マーズ「妖魔に操られてるのよ! 早く変身して!」



うさぎ「ムーンプリズムパワー! メイクアップ!」


 最近ちょっとGIFアニメ作りをあれこれ試しているので、ここも変身シーンのGIFを作ってみますね。閲覧していてちゃんと動かないとか不具合があれば、コメント欄でご指摘いただけるとありがたい。デバイスやブラウザを選ばず、普通に見られていろいろ楽しいサイトをめざしています。



 なお当サイトは、ネパール、インドおよびアフガニスタンでサクサク閲覧するには重すぎる。それは私自身が現地で実験ずみだが(何のための海外出張だか)まあ正直そこまでサポートしようとは思わない。欧米諸国ではちゃんと見えているでしょうか?



セーラームーン「愛と正義のセーラー服美少女戦士セーラームーン! 月にかわって!」



三 人「おしおきよ!」






齋 藤「お前たちに用はない」




 「お前たちに用はない」と言いつつ、どっちかというと「この社長にはもう用はない」という感じで、社長の肉体を脱ぎ捨て、姿を現す妖魔。

3. 戦闘シーン分析


 この妖魔なんですが、まあAct.11から出ていますけれど、改めて仔細に観察すると、これはAct.10の妖魔と同様、性別は女性タイプみたいだ。美白で胸もあって、たぶんそうですよね。


 
よく見るとAct.10の妖魔と、顔のあたりなんか似すぎである。けっこうパーツを使い回しているような気もいや別になんでもありません。



 で、ここから戦闘シーンに入る。流れとしては、まずセーラームーンとマーズが仕掛け、続いてマーキュリーがカカト落としを決めようとするが、かわされる。

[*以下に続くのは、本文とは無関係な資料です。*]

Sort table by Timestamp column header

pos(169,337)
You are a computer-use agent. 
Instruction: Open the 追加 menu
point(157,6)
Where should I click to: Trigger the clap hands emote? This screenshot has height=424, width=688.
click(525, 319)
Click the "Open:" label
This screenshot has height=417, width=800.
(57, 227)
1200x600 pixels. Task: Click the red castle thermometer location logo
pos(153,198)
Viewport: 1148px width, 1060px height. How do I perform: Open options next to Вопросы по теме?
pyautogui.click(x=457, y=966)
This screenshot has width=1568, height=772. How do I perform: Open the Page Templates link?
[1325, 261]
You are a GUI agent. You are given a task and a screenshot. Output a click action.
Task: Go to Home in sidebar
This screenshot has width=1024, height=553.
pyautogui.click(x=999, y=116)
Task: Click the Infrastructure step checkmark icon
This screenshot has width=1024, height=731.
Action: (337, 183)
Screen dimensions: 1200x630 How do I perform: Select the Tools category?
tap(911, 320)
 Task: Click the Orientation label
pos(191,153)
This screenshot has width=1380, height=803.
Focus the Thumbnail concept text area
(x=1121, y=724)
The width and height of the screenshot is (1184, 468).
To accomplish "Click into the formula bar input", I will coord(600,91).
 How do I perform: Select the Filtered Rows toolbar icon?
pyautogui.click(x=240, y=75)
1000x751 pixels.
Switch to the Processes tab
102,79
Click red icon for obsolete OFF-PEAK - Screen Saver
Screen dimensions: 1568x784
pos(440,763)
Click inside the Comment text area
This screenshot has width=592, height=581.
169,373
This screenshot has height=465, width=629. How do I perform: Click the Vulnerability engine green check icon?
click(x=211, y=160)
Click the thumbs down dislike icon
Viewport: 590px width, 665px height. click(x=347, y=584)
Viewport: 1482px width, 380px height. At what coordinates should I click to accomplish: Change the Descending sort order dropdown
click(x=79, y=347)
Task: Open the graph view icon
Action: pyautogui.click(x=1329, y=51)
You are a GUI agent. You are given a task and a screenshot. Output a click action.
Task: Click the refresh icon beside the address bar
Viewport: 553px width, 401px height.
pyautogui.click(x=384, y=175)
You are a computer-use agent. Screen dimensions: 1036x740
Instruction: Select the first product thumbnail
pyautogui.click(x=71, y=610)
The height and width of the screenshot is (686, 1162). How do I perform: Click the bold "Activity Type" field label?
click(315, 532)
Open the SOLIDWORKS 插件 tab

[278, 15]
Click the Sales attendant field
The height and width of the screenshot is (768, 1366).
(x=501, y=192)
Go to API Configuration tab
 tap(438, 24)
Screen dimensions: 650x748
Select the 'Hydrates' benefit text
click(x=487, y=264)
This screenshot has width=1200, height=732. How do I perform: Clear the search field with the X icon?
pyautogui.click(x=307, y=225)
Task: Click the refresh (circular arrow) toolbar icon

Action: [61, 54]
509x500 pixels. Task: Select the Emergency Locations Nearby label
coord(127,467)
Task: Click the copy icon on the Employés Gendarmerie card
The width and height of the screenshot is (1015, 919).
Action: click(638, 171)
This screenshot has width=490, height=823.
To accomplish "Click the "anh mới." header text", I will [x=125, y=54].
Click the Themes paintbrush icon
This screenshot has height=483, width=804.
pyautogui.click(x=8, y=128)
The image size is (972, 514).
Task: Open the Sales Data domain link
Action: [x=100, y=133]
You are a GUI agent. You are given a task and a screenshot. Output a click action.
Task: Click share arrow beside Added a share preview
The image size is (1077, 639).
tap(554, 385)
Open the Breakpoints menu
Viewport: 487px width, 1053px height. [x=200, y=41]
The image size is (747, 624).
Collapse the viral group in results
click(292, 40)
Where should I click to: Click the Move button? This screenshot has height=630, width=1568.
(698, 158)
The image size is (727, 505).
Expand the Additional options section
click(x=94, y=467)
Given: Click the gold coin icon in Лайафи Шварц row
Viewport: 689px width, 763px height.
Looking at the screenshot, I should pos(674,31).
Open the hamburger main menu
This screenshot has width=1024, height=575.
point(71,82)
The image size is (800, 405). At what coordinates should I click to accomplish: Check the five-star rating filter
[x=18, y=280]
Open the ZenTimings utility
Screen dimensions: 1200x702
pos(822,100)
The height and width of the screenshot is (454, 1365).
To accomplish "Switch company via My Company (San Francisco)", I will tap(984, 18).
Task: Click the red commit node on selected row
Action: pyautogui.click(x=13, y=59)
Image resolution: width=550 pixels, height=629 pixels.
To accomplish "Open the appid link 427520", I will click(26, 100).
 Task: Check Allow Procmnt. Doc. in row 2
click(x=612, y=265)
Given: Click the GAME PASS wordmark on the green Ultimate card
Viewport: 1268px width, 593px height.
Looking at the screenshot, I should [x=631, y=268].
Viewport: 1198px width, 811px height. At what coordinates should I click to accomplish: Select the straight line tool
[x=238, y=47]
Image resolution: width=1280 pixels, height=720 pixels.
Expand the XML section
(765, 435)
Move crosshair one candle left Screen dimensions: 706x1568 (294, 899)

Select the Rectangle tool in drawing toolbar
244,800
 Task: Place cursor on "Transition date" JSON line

 で、妖魔が「蜘蛛の糸」(台本の設定ではそういうことになっている)を放ってマーキュリーをがんじがらめにするが、セーラームーンがすぐさまティアラを飛ばしてカット。






 でもそれが台本ではこうなっている。


  マーズ「(牽制技)!」
  セーラームーン「ムーンティアラブーメラン!」


  蜘蛛の糸を焼く炎、断ち切るブーメラン。
  斬りかかってくる妖魔を避けるマーキュリー。


 つまりですね、妖魔が放った蜘蛛の糸を、マーズは炎で焼ききり、セーラームーンはムーンティアラブーメランで断ち切り、マーキュリーは持ち前の素早さで攻撃を避ける、というふうに三者三様それぞれの特徴を活かした攻防を繰り広げているのです。
 そしてここでマーズのセリフが「(牽制技)!」となっている点も、もちろんチェックポイントだ。
 もともと原作のセーラーマーズは、ほかの戦士に較べると、あんまり技の名前をもっていないですよね。だいたいは「悪霊退散」の御札で済ませている。だからアニメ版は「ファイヤーソウル」や「ファイヤーソウル・バード」など、ちょっと派手なオリジナル技を作った。
 小林靖子はAct.8のクライマックスでマーズに「ファイヤーソウル!」と言わせた。北川景子の口の動きもそうなっている。でも完成作品では「妖魔退散!」というセリフがアフレコされた。武内先生が認めなかったんでしょうかね。じゃあ決め技は「妖魔退散!」でいいけど、しかしやはり、なんかやっぱりこう、技っぽい名前の技がもうひとつ欲しいよなぁ。ま、今はとりあえず「(牽制技)!」としておこう。
 ……なんて小林靖子先生が考えたかどうかは知らないが、考えるとあれこれ妄想が膨らみますね。
 と、私の体力も限界に近づいたので本日はこれまで。今回は「縄跳び」まで行くつもりだったが、残念。